Painel do Ministério da Saúde aponta 1.594.216 ocorrências em 2025 até a 39ª semana; país tem 1.660 óbitos confirmados
O Brasil registrou 1.594.216 casos prováveis de dengue em 2025 até a 39ª semana epidemiológica (encerrada em 27 de setembro). No período, o país confirmou 1.660 mortes pela doença; outras 314 estão em investigação, segundo dados do painel de monitoramento do Ministério da Saúde. São Paulo lidera o número de óbitos, com 1.090 registros.
Na comparação com 2024, quando o país enfrentou uma das piores epidemias já registradas, houve forte queda: no mesmo recorte do ano passado, foram 6,42 milhões de casos prováveis e 6.213 mortes. O nível atual é semelhante ao observado em 2023 (cerca de 1,49 milhão).

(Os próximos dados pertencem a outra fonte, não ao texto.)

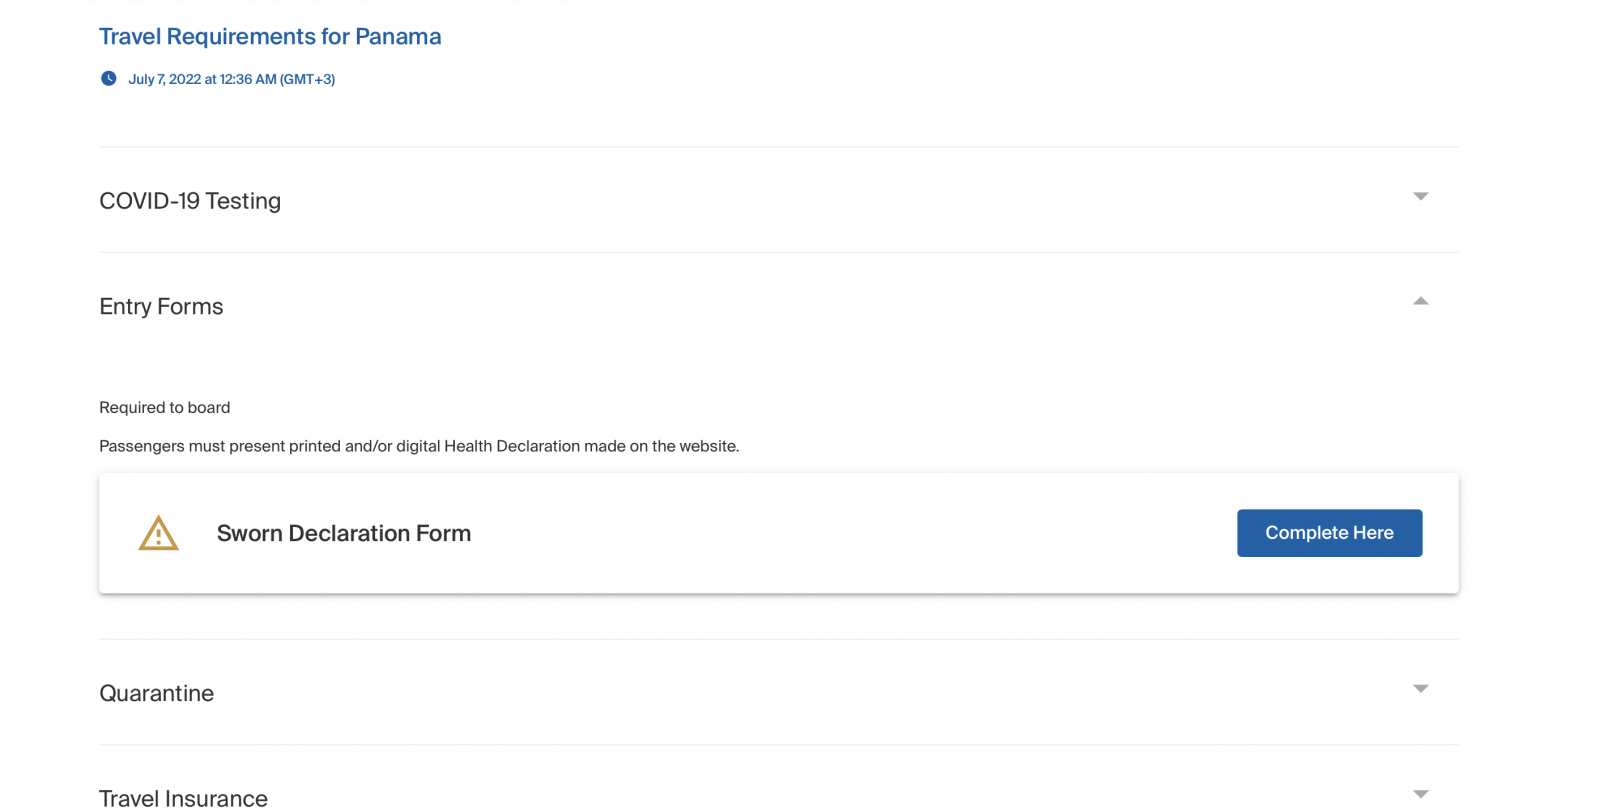This screenshot has height=810, width=1600.
Task: Click the warning triangle icon
Action: point(158,534)
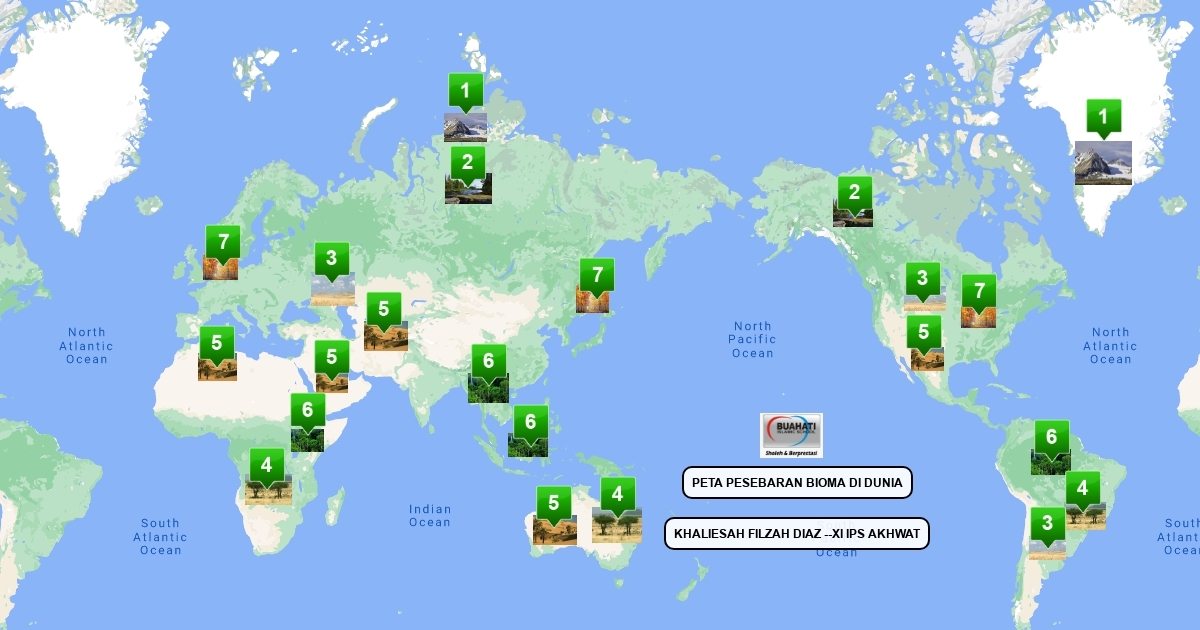Open marker 2 in Siberia

[467, 162]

O coeficiente de incidência até a 39ª semana de 2025 está em 750 casos por 100 mil habitantes (em 2024, eram 3.020 por 100 mil). O Ministério informa que os números são preliminares e podem ser atualizados conforme as secretarias estaduais validam as notificações.

Onde a doença mais avança
São Paulo também concentra o maior volume de casos prováveis (882.344), seguido por Minas Gerais (157.308), Paraná (106.138) e Goiás (93.813). Entre as unidades com menor registro proporcional estão Roraima e Sergipe.
Mulheres respondem por 54% das ocorrências e a faixa etária de 20 a 29 anos é a mais afetada, segundo o painel oficial. A distribuição por raça/cor indica maior número de registros entre pessoas autodeclaradas brancas (49,3%).

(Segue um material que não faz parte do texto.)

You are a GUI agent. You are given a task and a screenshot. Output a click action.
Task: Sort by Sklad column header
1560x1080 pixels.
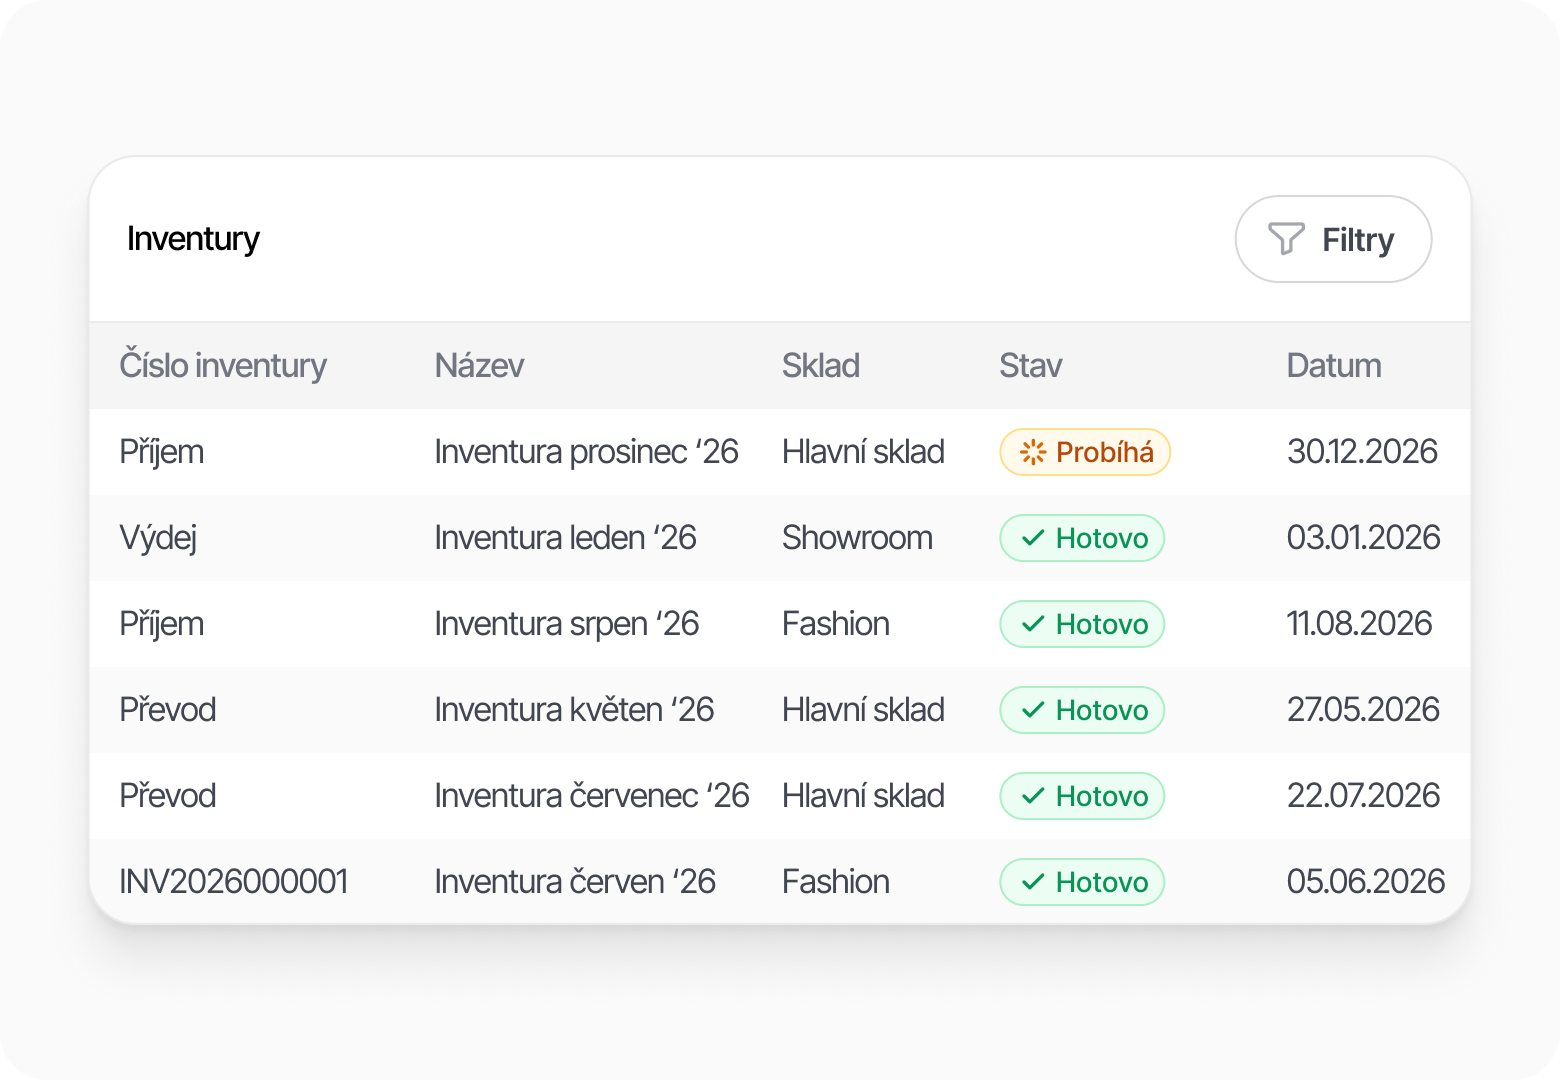(x=820, y=366)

Prefeituras e governos estaduais mantêm ações de controle do Aedes aegypti e orientação para diagnóstico precoce. Com a chegada das chuvas, a vigilância sobre focos do mosquito e a adesão à vacinação onde disponível tendem a ser decisivas para evitar novo repique de casos. Dados atualizados podem ser acompanhados no painel de arboviroses do Ministério da Saúde.